EXERCISE INPUTS:
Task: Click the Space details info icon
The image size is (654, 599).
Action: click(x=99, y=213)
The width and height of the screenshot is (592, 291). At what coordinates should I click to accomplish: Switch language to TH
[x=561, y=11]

WHAT YOU ARE ASKED TO DO: Copy every line of the listing above without changing anything.

WRITTEN REPLY:
Task: Click the Space details info icon
The image size is (654, 599).
Action: click(x=99, y=213)
The width and height of the screenshot is (592, 291). At what coordinates should I click to accomplish: Switch language to TH
[x=561, y=11]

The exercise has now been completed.